Records:
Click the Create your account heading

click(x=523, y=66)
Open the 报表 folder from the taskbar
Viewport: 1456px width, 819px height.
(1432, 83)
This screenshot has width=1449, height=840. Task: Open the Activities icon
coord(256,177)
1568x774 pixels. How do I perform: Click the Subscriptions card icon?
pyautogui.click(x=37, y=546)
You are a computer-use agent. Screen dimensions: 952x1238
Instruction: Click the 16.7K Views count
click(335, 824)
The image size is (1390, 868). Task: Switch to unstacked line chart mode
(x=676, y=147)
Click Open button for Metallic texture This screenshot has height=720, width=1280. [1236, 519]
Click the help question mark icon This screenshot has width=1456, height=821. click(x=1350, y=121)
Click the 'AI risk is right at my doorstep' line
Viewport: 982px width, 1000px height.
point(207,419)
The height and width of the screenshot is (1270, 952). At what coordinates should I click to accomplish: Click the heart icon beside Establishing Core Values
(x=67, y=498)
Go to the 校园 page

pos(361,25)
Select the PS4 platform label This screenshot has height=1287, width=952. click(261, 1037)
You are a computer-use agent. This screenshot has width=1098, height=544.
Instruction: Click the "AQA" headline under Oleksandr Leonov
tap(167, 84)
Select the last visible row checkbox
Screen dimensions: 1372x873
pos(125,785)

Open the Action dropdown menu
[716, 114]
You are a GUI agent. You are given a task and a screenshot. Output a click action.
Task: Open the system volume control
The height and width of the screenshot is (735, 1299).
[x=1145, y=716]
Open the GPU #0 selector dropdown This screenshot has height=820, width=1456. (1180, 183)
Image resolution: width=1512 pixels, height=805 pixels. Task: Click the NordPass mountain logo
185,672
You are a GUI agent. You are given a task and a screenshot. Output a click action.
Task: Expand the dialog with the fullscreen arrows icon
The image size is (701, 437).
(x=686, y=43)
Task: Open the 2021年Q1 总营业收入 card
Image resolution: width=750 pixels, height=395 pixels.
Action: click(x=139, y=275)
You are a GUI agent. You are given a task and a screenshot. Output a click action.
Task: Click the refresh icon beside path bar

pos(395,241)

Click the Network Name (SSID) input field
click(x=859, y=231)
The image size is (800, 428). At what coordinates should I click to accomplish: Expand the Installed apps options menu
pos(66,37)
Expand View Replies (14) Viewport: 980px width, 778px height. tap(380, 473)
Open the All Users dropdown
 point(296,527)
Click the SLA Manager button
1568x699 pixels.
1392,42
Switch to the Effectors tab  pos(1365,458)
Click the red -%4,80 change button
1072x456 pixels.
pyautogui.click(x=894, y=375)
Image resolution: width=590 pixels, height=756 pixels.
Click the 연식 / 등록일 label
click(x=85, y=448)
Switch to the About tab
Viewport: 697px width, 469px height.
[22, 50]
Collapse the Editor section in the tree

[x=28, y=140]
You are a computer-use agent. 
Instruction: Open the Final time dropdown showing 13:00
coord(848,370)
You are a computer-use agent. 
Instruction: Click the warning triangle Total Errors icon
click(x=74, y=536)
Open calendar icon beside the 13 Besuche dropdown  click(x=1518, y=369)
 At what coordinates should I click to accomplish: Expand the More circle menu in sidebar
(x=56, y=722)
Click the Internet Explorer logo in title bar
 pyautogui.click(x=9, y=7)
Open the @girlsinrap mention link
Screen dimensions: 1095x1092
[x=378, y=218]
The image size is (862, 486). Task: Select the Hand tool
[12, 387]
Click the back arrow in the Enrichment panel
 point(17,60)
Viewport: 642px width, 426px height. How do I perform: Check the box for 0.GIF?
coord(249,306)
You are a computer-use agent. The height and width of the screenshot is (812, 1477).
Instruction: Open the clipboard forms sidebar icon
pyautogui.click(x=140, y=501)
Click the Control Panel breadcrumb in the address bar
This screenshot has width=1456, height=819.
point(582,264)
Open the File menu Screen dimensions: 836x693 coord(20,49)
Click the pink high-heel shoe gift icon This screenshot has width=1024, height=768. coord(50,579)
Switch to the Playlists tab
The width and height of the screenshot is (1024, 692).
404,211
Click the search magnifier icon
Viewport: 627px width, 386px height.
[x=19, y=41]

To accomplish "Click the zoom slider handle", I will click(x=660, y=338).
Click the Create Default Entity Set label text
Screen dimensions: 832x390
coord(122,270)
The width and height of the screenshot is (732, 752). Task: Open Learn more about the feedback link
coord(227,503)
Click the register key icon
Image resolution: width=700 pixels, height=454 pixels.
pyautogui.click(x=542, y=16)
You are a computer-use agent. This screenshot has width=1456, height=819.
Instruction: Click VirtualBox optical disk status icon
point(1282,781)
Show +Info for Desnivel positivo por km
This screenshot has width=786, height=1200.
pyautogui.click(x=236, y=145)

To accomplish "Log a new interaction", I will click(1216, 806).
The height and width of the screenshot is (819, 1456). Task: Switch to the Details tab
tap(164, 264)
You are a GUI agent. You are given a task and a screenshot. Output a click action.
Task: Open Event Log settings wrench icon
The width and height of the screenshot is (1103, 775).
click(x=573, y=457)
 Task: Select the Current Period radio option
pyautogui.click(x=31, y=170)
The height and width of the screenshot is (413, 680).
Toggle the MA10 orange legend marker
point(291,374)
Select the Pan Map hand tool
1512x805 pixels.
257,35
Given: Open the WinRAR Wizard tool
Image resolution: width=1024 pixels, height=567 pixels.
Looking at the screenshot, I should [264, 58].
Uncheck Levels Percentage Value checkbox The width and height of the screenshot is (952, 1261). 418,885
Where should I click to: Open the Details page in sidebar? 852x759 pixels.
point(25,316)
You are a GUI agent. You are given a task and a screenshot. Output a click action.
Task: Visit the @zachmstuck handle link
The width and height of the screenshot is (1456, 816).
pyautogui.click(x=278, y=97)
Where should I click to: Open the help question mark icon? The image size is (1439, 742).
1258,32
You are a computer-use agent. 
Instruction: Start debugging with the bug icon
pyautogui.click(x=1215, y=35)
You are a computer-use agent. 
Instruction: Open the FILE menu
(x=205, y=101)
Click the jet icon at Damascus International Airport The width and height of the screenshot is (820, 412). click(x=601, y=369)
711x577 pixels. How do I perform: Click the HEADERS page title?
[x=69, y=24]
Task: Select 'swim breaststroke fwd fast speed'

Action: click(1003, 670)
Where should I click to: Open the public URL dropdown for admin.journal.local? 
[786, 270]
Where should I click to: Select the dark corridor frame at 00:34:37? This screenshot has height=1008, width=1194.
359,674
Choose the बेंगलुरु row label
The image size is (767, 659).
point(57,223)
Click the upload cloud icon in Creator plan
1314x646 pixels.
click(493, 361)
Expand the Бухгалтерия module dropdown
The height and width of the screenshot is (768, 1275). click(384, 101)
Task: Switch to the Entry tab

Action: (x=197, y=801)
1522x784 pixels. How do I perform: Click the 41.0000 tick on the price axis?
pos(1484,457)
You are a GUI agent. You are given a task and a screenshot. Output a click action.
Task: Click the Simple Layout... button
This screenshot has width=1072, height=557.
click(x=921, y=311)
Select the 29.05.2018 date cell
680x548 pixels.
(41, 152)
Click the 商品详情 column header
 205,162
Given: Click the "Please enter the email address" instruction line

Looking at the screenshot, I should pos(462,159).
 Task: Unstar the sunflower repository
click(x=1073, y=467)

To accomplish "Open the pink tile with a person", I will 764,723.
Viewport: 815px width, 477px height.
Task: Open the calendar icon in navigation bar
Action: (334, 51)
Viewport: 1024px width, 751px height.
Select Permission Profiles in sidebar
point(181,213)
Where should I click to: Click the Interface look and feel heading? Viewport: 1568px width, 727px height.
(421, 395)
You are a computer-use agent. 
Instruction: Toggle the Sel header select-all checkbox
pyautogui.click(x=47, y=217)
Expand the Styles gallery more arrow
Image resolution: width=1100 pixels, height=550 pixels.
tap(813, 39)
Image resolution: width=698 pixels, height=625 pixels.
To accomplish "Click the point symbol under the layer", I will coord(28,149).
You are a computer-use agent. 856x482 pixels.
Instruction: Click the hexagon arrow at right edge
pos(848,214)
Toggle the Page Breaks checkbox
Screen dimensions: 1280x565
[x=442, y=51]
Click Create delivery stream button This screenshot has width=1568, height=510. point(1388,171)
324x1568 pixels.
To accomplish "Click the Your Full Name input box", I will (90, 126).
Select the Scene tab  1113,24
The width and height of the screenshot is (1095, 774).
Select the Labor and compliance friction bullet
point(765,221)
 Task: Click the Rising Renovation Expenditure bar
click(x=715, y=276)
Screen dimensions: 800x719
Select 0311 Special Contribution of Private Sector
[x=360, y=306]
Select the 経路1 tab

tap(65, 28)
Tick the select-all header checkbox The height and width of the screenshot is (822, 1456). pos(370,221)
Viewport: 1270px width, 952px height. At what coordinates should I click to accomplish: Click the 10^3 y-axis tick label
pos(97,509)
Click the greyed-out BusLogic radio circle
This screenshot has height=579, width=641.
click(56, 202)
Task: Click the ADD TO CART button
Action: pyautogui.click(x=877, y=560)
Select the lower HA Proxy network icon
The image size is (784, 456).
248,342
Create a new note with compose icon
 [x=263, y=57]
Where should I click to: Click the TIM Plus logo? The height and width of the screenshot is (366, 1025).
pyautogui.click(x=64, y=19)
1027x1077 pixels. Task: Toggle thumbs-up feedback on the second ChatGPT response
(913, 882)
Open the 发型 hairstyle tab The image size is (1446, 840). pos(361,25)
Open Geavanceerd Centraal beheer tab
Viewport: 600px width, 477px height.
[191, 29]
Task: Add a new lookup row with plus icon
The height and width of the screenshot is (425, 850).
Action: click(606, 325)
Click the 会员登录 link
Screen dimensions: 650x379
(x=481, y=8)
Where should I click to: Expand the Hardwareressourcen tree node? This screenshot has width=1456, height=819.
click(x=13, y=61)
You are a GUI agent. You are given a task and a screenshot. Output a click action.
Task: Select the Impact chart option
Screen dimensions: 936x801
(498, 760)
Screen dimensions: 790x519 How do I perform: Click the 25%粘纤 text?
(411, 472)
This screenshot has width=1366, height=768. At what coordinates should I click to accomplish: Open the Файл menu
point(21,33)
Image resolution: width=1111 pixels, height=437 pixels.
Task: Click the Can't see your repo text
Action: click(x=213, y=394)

Short problem: Format the lines from the one containing "Click the 商品详情 column header" through the one containing "Select the Scene" as a JSON list of strings, with one string per line and blank lines left out.

Response:
[
  "Click the 商品详情 column header",
  " 205,162",
  "Given: Click the \"Please enter the email address\" instruction line",
  "Looking at the screenshot, I should pos(462,159).",
  " Task: Unstar the sunflower repository",
  "click(x=1073, y=467)",
  "To accomplish \"Open the pink tile with a person\", I will 764,723.",
  "Viewport: 815px width, 477px height.",
  "Task: Open the calendar icon in navigation bar",
  "Action: (334, 51)",
  "Viewport: 1024px width, 751px height.",
  "Select Permission Profiles in sidebar",
  "point(181,213)",
  "Where should I click to: Click the Interface look and feel heading? Viewport: 1568px width, 727px height.",
  "(421, 395)",
  "You are a computer-use agent. ",
  "Instruction: Toggle the Sel header select-all checkbox",
  "pyautogui.click(x=47, y=217)",
  "Expand the Styles gallery more arrow",
  "Image resolution: width=1100 pixels, height=550 pixels.",
  "tap(813, 39)",
  "Image resolution: width=698 pixels, height=625 pixels.",
  "To accomplish \"Click the point symbol under the layer\", I will coord(28,149).",
  "You are a computer-use agent. 856x482 pixels.",
  "Instruction: Click the hexagon arrow at right edge",
  "pos(848,214)",
  "Toggle the Page Breaks checkbox",
  "Screen dimensions: 1280x565",
  "[x=442, y=51]",
  "Click Create delivery stream button This screenshot has width=1568, height=510. point(1388,171)",
  "324x1568 pixels.",
  "To accomplish \"Click the Your Full Name input box\", I will (90, 126).",
  "Select the Scene tab  1113,24"
]